EXERCISE GOAL: The lines from the start of the records below through the line containing "[2011.08.02] MAN OF" are to be copied exactly, both ends included, with nothing added.

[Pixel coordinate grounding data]
====================
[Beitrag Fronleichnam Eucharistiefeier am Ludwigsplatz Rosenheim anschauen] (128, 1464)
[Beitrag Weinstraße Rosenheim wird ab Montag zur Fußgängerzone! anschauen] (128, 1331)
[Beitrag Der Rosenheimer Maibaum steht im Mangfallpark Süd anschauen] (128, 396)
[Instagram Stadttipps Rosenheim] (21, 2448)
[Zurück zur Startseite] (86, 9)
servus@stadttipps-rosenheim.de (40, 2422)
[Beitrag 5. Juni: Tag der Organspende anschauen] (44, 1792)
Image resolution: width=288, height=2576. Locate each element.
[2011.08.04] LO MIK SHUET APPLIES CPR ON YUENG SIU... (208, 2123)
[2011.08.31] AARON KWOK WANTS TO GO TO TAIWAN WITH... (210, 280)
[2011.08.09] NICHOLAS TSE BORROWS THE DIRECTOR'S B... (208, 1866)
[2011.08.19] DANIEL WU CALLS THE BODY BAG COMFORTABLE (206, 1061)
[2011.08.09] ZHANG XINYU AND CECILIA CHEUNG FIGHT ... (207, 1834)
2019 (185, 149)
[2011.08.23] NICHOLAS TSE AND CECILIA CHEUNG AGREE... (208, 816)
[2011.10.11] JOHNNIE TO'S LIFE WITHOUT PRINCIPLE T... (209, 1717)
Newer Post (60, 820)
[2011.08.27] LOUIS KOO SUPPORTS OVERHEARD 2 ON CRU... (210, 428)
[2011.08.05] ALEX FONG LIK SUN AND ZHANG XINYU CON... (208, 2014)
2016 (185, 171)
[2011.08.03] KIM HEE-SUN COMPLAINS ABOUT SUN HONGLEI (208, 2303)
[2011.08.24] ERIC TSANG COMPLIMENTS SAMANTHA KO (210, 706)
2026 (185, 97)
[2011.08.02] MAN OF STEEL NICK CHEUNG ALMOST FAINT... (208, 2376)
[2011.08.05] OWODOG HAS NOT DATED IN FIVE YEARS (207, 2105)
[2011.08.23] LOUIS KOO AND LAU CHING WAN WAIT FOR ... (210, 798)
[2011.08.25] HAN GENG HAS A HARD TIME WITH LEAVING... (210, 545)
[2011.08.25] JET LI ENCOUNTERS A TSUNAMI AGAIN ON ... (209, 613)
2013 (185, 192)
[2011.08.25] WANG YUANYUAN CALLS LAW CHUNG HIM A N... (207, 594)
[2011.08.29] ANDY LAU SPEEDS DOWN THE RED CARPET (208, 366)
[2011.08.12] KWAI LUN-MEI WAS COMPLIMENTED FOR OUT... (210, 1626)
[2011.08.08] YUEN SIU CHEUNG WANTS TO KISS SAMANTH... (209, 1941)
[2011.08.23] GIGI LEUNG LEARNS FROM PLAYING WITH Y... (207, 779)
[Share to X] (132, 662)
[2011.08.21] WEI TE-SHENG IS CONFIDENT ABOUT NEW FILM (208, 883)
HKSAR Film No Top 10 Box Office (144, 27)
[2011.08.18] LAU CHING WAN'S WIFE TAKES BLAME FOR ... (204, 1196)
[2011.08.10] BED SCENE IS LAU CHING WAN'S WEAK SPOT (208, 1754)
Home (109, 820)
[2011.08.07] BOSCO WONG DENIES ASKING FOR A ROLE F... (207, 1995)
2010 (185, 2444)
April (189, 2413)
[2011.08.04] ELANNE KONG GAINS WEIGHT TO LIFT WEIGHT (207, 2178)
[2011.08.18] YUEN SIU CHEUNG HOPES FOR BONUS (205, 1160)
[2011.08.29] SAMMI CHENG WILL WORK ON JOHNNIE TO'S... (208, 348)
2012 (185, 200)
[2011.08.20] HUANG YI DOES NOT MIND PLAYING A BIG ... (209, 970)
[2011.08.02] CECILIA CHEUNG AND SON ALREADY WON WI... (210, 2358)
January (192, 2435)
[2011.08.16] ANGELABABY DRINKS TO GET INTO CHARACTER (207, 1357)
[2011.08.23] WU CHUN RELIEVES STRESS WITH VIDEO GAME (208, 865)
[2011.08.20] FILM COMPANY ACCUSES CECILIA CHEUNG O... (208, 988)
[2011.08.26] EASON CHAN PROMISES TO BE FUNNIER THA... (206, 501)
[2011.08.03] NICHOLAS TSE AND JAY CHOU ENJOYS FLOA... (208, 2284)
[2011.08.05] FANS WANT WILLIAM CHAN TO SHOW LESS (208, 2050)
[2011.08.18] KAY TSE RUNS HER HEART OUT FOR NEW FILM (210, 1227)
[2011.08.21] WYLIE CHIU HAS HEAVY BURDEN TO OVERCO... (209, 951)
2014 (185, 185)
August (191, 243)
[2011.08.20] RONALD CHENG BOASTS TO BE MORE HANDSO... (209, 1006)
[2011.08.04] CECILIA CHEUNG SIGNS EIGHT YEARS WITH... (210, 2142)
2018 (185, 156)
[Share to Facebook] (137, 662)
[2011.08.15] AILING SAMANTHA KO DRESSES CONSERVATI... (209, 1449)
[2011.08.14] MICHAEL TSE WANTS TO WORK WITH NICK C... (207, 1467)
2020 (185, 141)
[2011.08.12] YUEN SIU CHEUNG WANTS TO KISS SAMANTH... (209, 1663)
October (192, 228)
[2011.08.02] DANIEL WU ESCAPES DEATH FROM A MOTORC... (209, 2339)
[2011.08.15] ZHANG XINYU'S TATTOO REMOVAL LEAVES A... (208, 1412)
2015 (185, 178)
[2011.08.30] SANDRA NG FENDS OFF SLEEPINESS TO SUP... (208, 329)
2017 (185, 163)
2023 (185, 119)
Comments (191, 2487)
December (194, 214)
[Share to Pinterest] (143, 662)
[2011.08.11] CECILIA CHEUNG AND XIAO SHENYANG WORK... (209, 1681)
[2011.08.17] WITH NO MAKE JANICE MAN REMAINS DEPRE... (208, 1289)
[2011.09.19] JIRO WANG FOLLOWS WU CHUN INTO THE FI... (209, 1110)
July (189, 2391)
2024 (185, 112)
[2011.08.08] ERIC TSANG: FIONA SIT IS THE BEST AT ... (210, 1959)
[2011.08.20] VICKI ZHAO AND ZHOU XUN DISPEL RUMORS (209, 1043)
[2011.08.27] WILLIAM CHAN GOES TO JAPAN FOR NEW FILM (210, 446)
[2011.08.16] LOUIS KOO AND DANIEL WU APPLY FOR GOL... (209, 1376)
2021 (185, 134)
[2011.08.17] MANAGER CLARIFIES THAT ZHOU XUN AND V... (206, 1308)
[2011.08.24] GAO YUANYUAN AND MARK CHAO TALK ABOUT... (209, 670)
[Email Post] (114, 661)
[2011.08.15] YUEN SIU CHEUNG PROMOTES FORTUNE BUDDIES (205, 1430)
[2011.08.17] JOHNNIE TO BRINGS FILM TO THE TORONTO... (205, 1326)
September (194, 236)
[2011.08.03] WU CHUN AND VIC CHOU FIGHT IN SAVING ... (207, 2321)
====================
RESPONSE FOR THIS EXERCISE:
[Beitrag Fronleichnam Eucharistiefeier am Ludwigsplatz Rosenheim anschauen] (128, 1464)
[Beitrag Weinstraße Rosenheim wird ab Montag zur Fußgängerzone! anschauen] (128, 1331)
[Beitrag Der Rosenheimer Maibaum steht im Mangfallpark Süd anschauen] (128, 396)
[Instagram Stadttipps Rosenheim] (21, 2448)
[Zurück zur Startseite] (86, 9)
servus@stadttipps-rosenheim.de (40, 2422)
[Beitrag 5. Juni: Tag der Organspende anschauen] (44, 1792)
Image resolution: width=288, height=2576. Locate each element.
[2011.08.04] LO MIK SHUET APPLIES CPR ON YUENG SIU... (208, 2123)
[2011.08.31] AARON KWOK WANTS TO GO TO TAIWAN WITH... (210, 280)
[2011.08.09] NICHOLAS TSE BORROWS THE DIRECTOR'S B... (208, 1866)
[2011.08.19] DANIEL WU CALLS THE BODY BAG COMFORTABLE (206, 1061)
[2011.08.09] ZHANG XINYU AND CECILIA CHEUNG FIGHT ... (207, 1834)
2019 (185, 149)
[2011.08.23] NICHOLAS TSE AND CECILIA CHEUNG AGREE... (208, 816)
[2011.10.11] JOHNNIE TO'S LIFE WITHOUT PRINCIPLE T... (209, 1717)
Newer Post (60, 820)
[2011.08.27] LOUIS KOO SUPPORTS OVERHEARD 2 ON CRU... (210, 428)
[2011.08.05] ALEX FONG LIK SUN AND ZHANG XINYU CON... (208, 2014)
2016 (185, 171)
[2011.08.03] KIM HEE-SUN COMPLAINS ABOUT SUN HONGLEI (208, 2303)
[2011.08.24] ERIC TSANG COMPLIMENTS SAMANTHA KO (210, 706)
2026 (185, 97)
[2011.08.02] MAN OF STEEL NICK CHEUNG ALMOST FAINT... (208, 2376)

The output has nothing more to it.